María realizes: A successful pipeline run isn’t the same as trustworthy results. Quality Control must be explicit and actionable.

What We Will Learn

  • Recognize why quality control is critical at different pipeline stages
  • Build validation checks using pandas for your energy data
  • Create systematic quality monitoring with Dagster asset checks

ℹ️ If you have fallen behind, you can git checkout part_3 before starting this section.

For the advanced section, you can the re-run dg dev to restart your Dagster webserver.

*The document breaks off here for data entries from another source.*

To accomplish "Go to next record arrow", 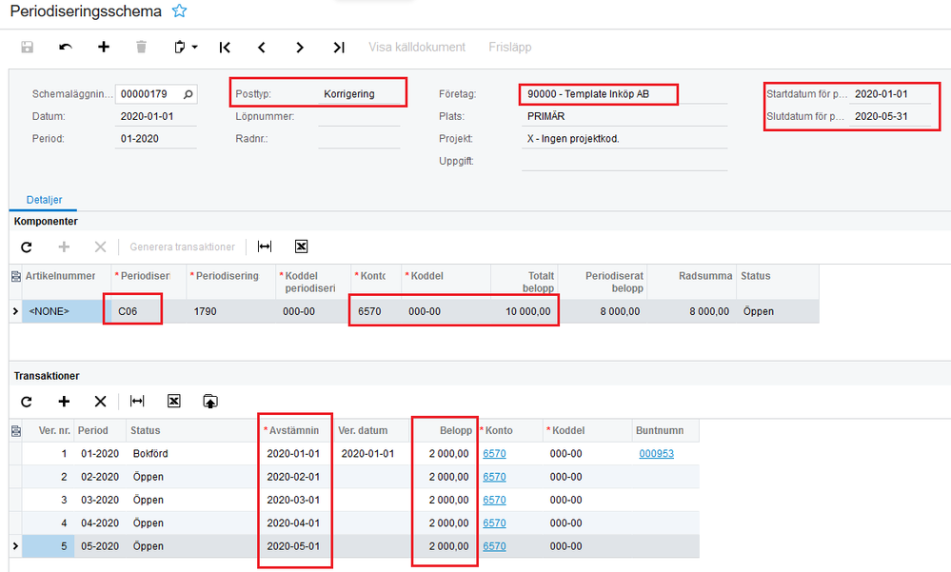I will pyautogui.click(x=300, y=47).
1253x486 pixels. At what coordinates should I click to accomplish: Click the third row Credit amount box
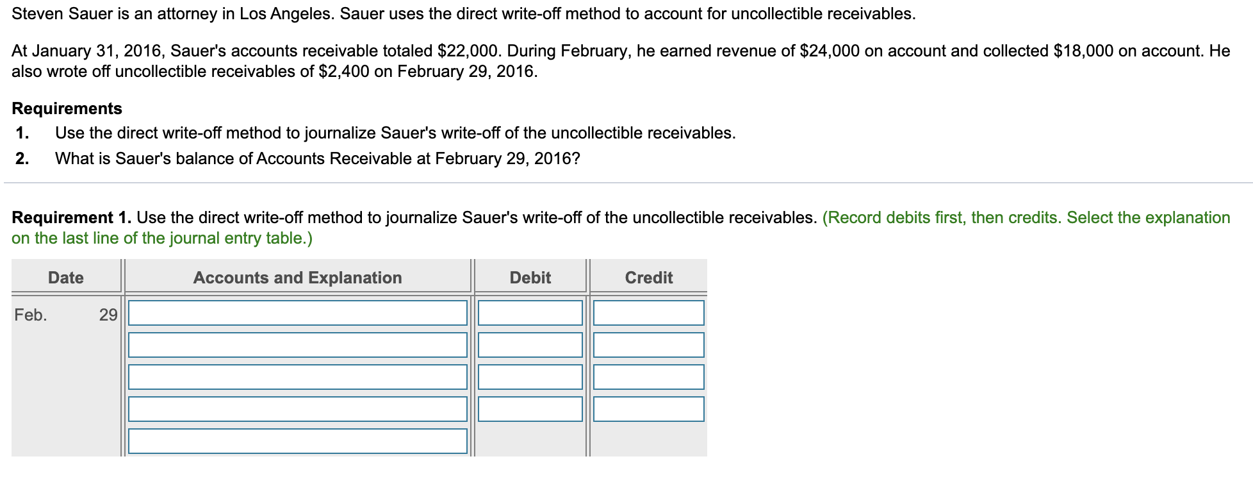(649, 377)
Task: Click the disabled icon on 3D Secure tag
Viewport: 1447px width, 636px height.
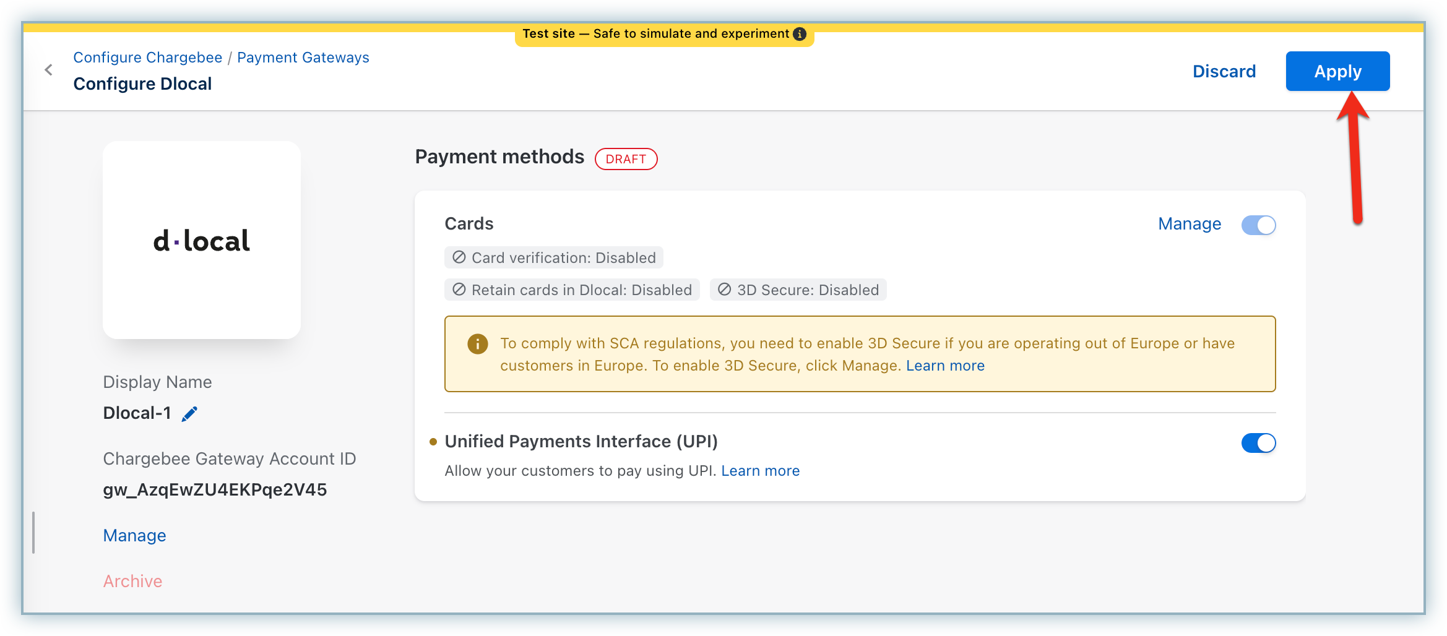Action: [x=724, y=290]
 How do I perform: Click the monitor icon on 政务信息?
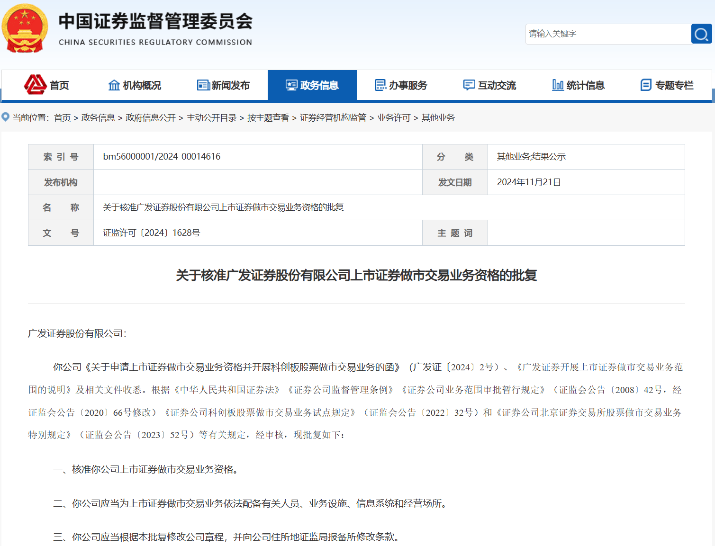[x=290, y=85]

Data Architecture Evolution

In this section, we’ll enhance our pipeline by adding systematic quality validation at critical points.

flowchart TD
    P[Population]
    C[Energy Consumption]
    R[Renewable Energy Coverage]
    M[New Regions Mapping]

    F[Energy Consumption Breakdown Fossil vs Renewable]
    C --> F
    R --> F

    A[Energy Consumption Breakdown Fossil vs Renewable With Population]

    F --> A
    P --> A

    MC[New Regions Energy Consumption Breakdown Fossil vs Renewable With Population]
    A --> MC
    M --> MC

    PC[Per capita consumption]

    MC -->|Quality Control Check| PC
    A -->|Quality Control Check| PC

    RE[Iberia vs North America Report]

    PC -->|Quality Control Check| RE
    classDef inputs stroke:#2196F3,stroke-width:3px
    class P,C,R,M inputs

    classDef outputs stroke:#3db35c,stroke-width:3px
    class RE outputs

What We Mean by Quality Control

We have two complementary pillars:

Semantic QC (Already Covered in Part 1)

Using Pandera we ensured structure, types, and basic constraints:

  • Required columns exist with correct types
  • Values within expected ranges (e.g., population > 0)
  • Schema consistency across pipeline runs

Statistical QC (Today’s Focus)

Goes deeper into content relationships within our energy data:

  • Conservation laws: Do fossil + renewable percentages sum to 1.0?
  • Realistic bounds: Are per-capita values within believable ranges?
  • Consistency: Do calculations reconcile across transformations?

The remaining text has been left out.